The disease reached its final stage. All was indistinguishable. Everything is in some sense a group; objects decay into atoms, into quarks, into electrons. Things cease to be in any meaningful sense of the word. I existed in a sea, a desert, of thousands and thousands of discrete individual grains, and I was this same sea. All structures decayed; the stars and gardens disintegrated into particles. I was lost in the illness, time itself decayed and vanished. Hours broke into minutes, then seconds, and so on until history and future ceased to be. There was only the unbearable present; an ever-still sea of blurred forms.
But today, only a day later, I write to you. I cured myself of the falling-star disease. It all happened in reverse. Dust coalesced into minutiae, atoms and cells, then recognisable forms, eventually bodies and figures.

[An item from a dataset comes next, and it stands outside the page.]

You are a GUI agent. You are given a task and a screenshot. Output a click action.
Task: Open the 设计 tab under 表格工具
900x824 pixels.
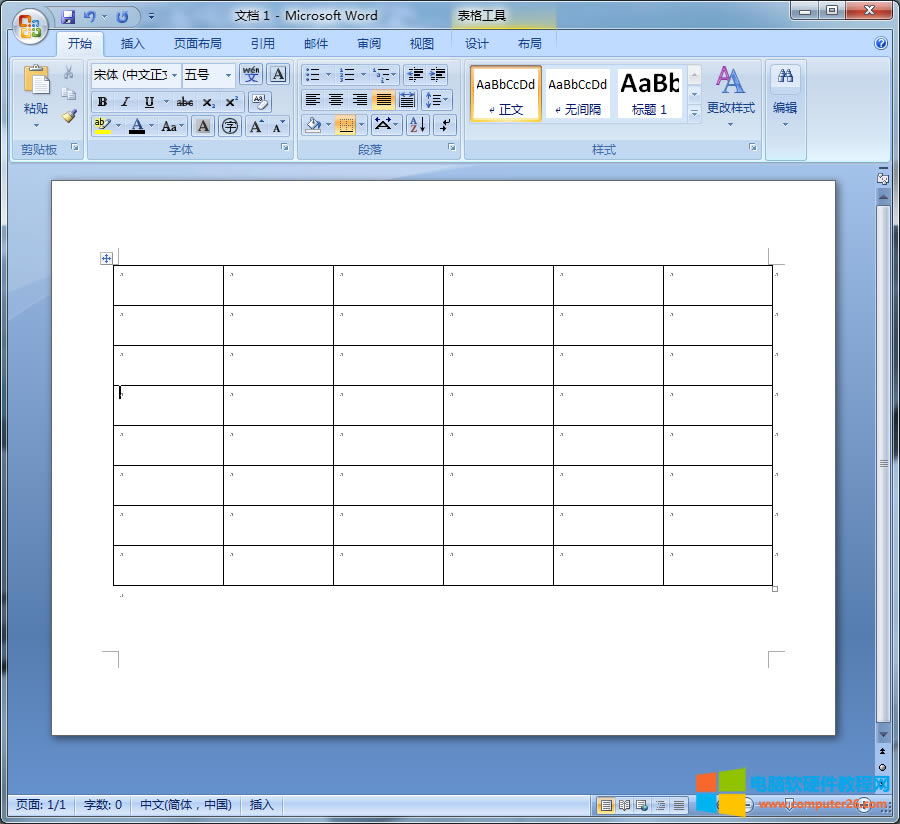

The answer is you and I, it always is. In that sea of dust, there was nothing. Quiet, not a wave, not a sound. In that flat endless world, a soft and gentle breeze started to blow. It stirred faint eddies and spirals through me. In the nothingness I was struck by you. In the endless now, I thought of you. You, not a ghost or a memory, shook me awake. You arose from this nothingness and showed me what is love. You and I were starlight, magnolia petals, moss and wet soil. We were everywhere. You are gone, so deeply and truly gone. I miss you so deeply it burns in my heart. I love you through the seasons, to the moon and back, through all the stars. And like that, things began to appear. I thought of you, of me, and then we were. Things took their places and that fractal discordant self became I. The moon and stars took their old roles, appearing out of thin ripples. Cells clustered together to form atria and ventricles, and then my heart. The magnolia tree grew back petals first, and my love would never bring you back but it was beautiful.
Only in longing, am I whole.
This is why I write to you, why I talk to the moon, because without it I would unravel. My desire, my self, is for you. You are a beautiful binding thing. You are every constellation, every pattern. You give the stars their meaning. I am writing to you to say that the magnolia tree is blooming.